За полгода до распада СССР Верховный Совет России принял закон «О реабилитации репрессированных народов». В нем, в частности, шла речь и о «территориальной реабилитации ингушей». Но, как и многие другие законы, он так и не был выполнен. И тогда в дело пошли винтовки.Осенью 1992 в Пригородном районе начались вооруженные столкновения между ингушами и осетинами. В них погибло около 600 человек с обеих сторон. По распоряжению президента Ельцина, в зону конфликта были введены федеральные войска. Почти все проживавшие здесь ингуши были вынуждены бежать в Ингушетию, бросив свои дома.
Эту ситуацию и принято теперь называть «замороженным конфликтом». Вот уже 6 лет ингушская сторона требует дать беженцам вернуться в места прежнего проживания. Осетинские власти ссылаются на отсутствие подходящего морально-политического климата и упрекают ингушей в завышении числа беженцев.

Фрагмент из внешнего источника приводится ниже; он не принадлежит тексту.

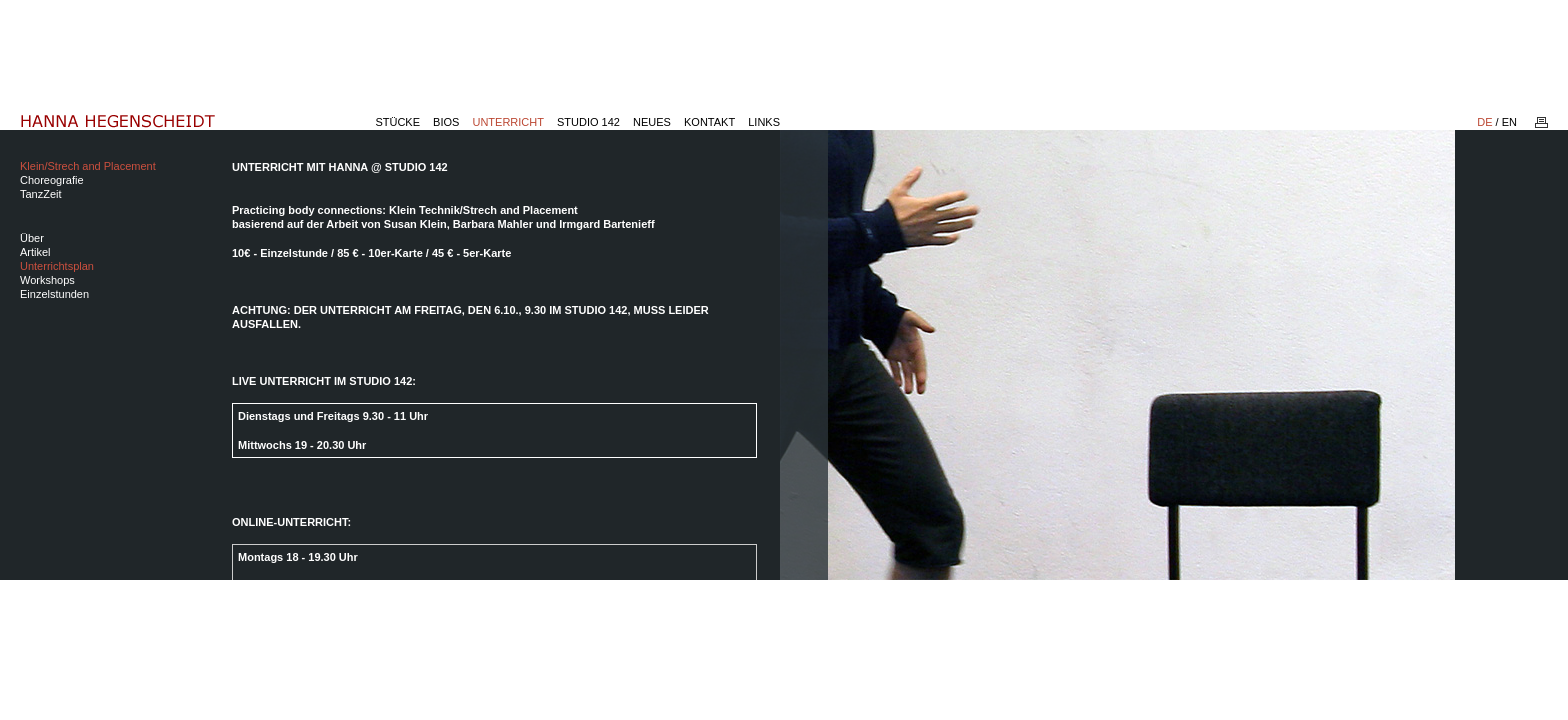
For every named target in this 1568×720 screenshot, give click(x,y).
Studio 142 (588, 122)
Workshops (47, 280)
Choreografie (52, 180)
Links (764, 122)
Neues (652, 122)
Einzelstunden (54, 294)
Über (32, 238)
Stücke (397, 122)
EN (1509, 122)
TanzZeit (41, 194)
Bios (446, 122)
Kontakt (709, 122)
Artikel (35, 252)
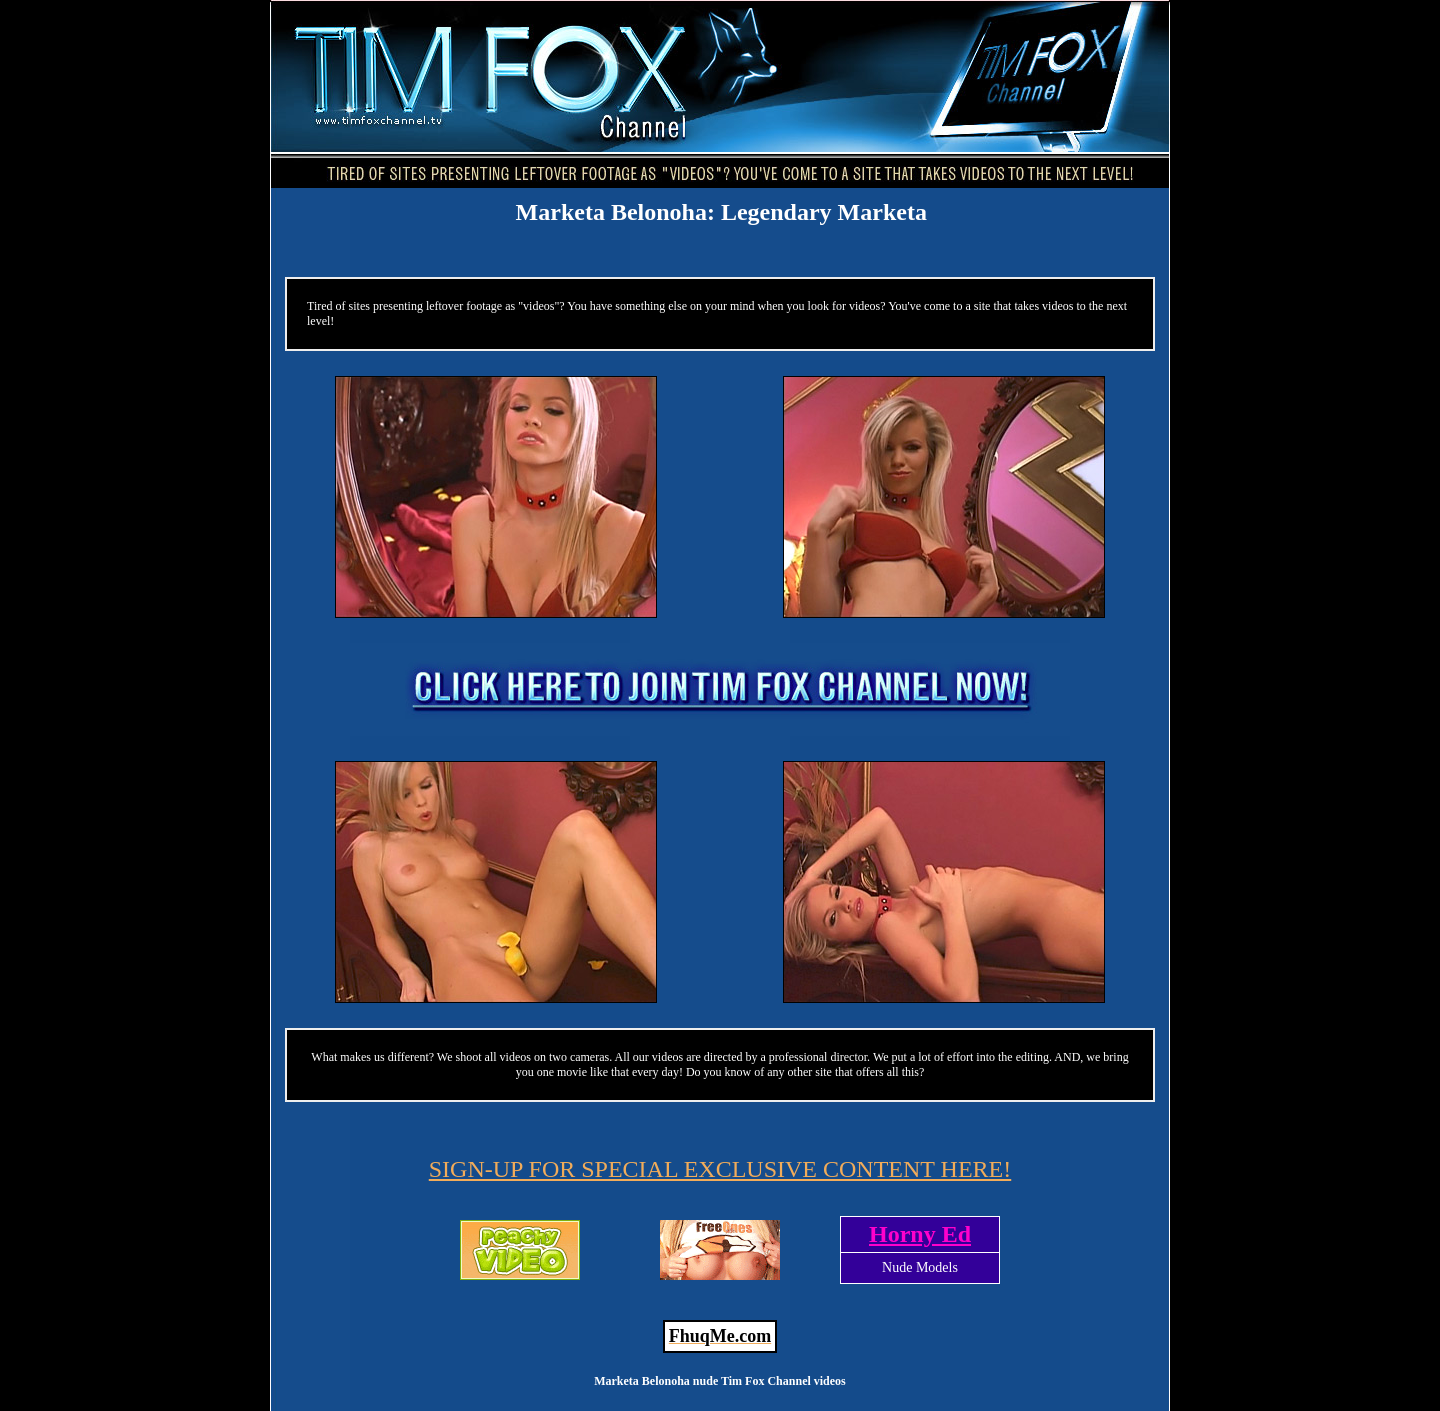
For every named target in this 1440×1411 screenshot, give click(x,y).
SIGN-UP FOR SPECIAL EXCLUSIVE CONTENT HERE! (720, 1169)
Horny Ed (920, 1234)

При этом «замороженная» ситуация все более явно выходит из-под контроля федеральных властей. Это относится не только к ингушско-осетинскому конфликту, но и ко всему Кавказу.«В последние годы федеральные власти все меньше контролируют этот регион, – считает Григорий Шведов. – И дело не в том, что на Северном Кавказе развивается сепаратистское движение. Важнее другое: уровень контроля, уровень развития федерализма в России чрезвычайно низок – особенно на Кавказе. Трудно даже представить себе, что эти районы – часть России. День России здесь празднуют, как и повсюду. Но это имеет отношение скорее к партии «Единая Россия», чем к подлинному единству».
Принесет ли недавняя смена караула в Кремле хоть какие-то изменения в политике российских федеральных властей на Кавказе? Мнения на этот счет расходятся. По словам Магомеда Муцольгова, население республики реально надеется, что с приходом Медведева изменится и руководство республики.
Однако Элизе Мусаевой эта надежда представляется беспочвенной. «До сих пор, – говорит она, – не было сделано никаких конкретных шагов, кроме заявления Медведева о реформе судебной системы. Но все это – заявления. Путин тоже все время делал очень хорошие заявления».
Многие в Ингушетии считают, что справиться с ситуацией под силу лишь одному человеку – бывшему президенту республики Руслану Аушеву. Однако, по мнению Мусаевой, и Аушев едва ли сможет противостоять гигантской военной машине.
Тем временем существенные изменения происходят и в тактике террористов, под предлогом борьбы с которыми власти творят произвол.
«За последние полтора года, – отмечает Григорий Шведов, – стали происходить действия, которые не вписываются в традиционную тактику боевиков. Происходят не только убийства и нападения на военных, на сотрудников ФСБ и МВД. Жертвами нападений становятся мирные жители. Это и взрывы автобусов, имевшие место в 2007 году, и другие убийства мирных граждан – как в Ингушетии, так и в Дагестане. К сожалению, эта тактика позволяет говорить о том, что целый ряд боевиков или новых групп, которые появились в регионе, используют терроризм как метод борьбы. Пока нет никаких публичных заявлений о том, с чем связаны эти теракты. Никто не взял на себя ответственность за них. Но мы понимаем, к сожалению, что этот всплеск террористической активности вряд ли закончится быстро. Скорее всего, он будет продолжаться в тех формах, которые нам сложно сейчас себе представить».
Итак, с одной стороны – военные и милиция, с другой – боевики и террористы. А между ними – ингушский народ. Правозащитникам остается лишь апеллировать к мировому сообществу, так мало знающему о положении на Кавказе.
«Мы говорим от имени людей, которые там зажаты в угол и у которых нет абсолютно никаких прав, – сказала Элиза Мусаева. – Потому-то, находясь здесь, мы и пытаемся докричаться – вместо них. И теперь здесь, по крайне мере, знают слово «Ингушетия».